Tidjane Thiam face à l’article 48 : entre droit, politique et manœuvres d’exclusion
Tidjane Thiam face à l’article 48 : entre droit, politique et manœuvres d’exclusion

Dans un long plaidoyer, Tidjane Thiam a pris la parole pour répondre aux accusations sur sa nationalité ivoirienne, contestant l’application contre lui de l’article 48 du Code de la nationalité ivoirienne. Une disposition aussi obscure que controversée, vieille de 61 ans et jamais appliquée jusque-là, mais soudainement brandie comme une épée de Damoclès à l’approche de la présidentielle.
Sa défense, mêlant arguments juridiques solides et dénonciation politique assumée, éclaire un affrontement bien plus large : celui du droit contre l’arbitraire, de l’État de droit contre l’instrumentalisation des lois.
« On ne peut pas acquérir quelque chose qu’on a déjà »
C’est le cœur de son argument. Tidjane Thiam rejette l’idée qu’il ait « acquis » la nationalité française, et donc qu’il ait pu perdre la nationalité ivoirienne par application de l’article 48. « On ne peut pas acquérir quelque chose qu’on a déjà. Je ne sais pas dans quel français l’expliquer, mais on ne peut pas acquérir quelque chose qu’on a déjà », martèle-t-il.
Son dossier, dit-il, relève non pas d’une acquisition volontaire mais d’une régularisation administrative, conséquence de la complexité des statuts hérités de l’époque coloniale. « L’acte administratif ne confère pas la nationalité française, au contraire, je l’ai déjà », insiste-t-il, expliquant que sa naturalisation n’est qu’une formalisation d’un statut préexistant.
Dès lors, l’article 48, qui vise la perte automatique de la nationalité ivoirienne en cas d’acquisition volontaire d’une autre nationalité, ne saurait s’appliquer. À défaut d’acquisition, il n’y a pas de perte.

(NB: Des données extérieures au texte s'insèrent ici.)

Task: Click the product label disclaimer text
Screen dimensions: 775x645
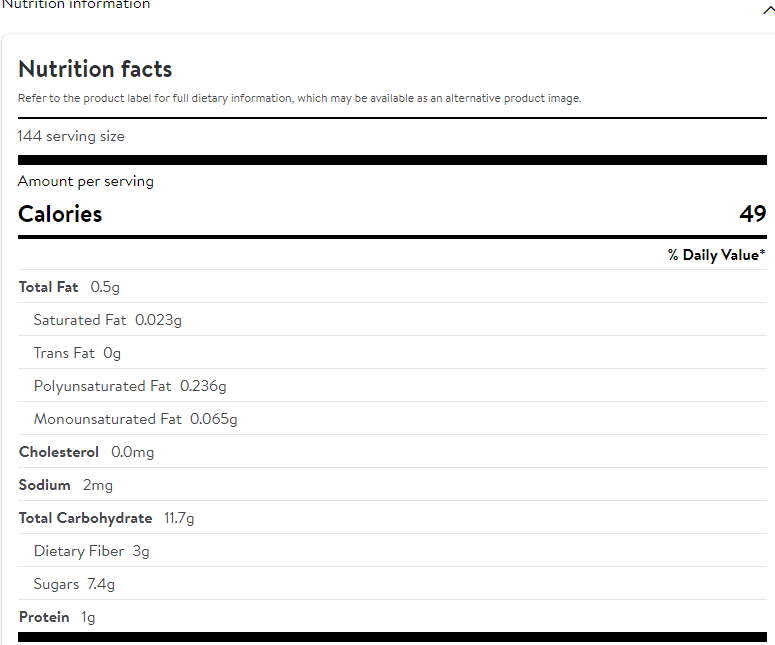Action: pos(299,98)
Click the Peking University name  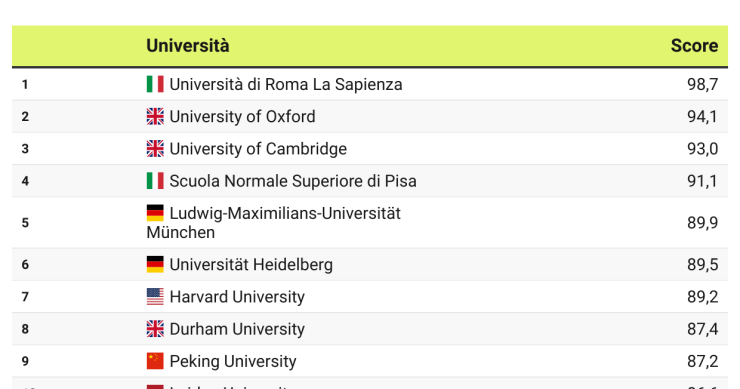point(233,361)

Une loi jamais appliquée, soudainement ressuscitée
Tidjane Thiam dénonce aussi l’usage opportuniste de cette loi. « On ressort une loi vieille de 61 ans, jamais appliquée », fustige-t-il. Une loi calquée à l’origine sur un droit français… que la France a elle-même abrogé depuis 1973. « Aujourd’hui, en France, on ne peut perdre la nationalité française que si on en fait expressément la demande », rappelle-t-il.
Il voit dans cette invocation tardive une volonté de l’écarter du jeu politique par des moyens détournés. « On s’accroche à cette affaire comme si c’était la dernière planche de salut, comme s’il fallait à tout prix empêcher le méchant, l’antéchrist, l’ennemi juré d’accéder à la République », ironise-t-il.
Cette stratégie, selon lui, ne repose ni sur la loi ni sur la vérité, mais sur une instrumentalisation du droit à des fins d’exclusion. Il souligne qu’à aucun moment, dans ses fonctions antérieures ou lors de sa candidature au PDCI, cette question n’avait été soulevée. « Quand je me suis présenté candidat, tout le monde était fier. Les agents prenaient des selfies avec moi. Moi-même, je ne le savais pas. Personne ne savait que je n’étais pas Ivoirien », raconte-t-il, entre surprise et indignation.
Une dénonciation politique et un appel à réformer
Au-delà de son cas personnel, Tidjane Thiam trace une réflexion plus large sur l’État de droit en Côte d’Ivoire. Il affirme : « La nationalité est un droit fondamental. Aucune loi, aucune constitution, ne devrait pouvoir la rompre automatiquement ». Par cette phrase, il en appelle à une réforme en profondeur du droit de la nationalité, alignée sur les standards internationaux.
Sa défense devient alors discours politique, dépassant sa seule personne. Il se positionne non seulement en victime d’une injustice, mais en porteur d’un projet réformiste et modernisateur, qui ambitionne de renforcer l’État de droit, de mettre fin à l’instrumentalisation des lois, et de pacifier le débat politique.
Conclusion – Entre exclusion et affirmation d’une vision
En somme, Tidjane Thiam transforme une attaque en opportunité politique. Il retourne l’accusation en dénonciation, la disqualification en démonstration. Par ses propos, il se présente en homme d’État, soucieux des principes et des libertés, face à un système tenté par l’exclusion et l’arbitraire.
Cette affaire révèle, au-delà du cas Thiam, les fragilités persistantes de la démocratie ivoirienne, où le droit reste parfois l’arme du plus fort. Mais aussi, peut-être, l’espoir qu’une autre vision du pouvoir est possible.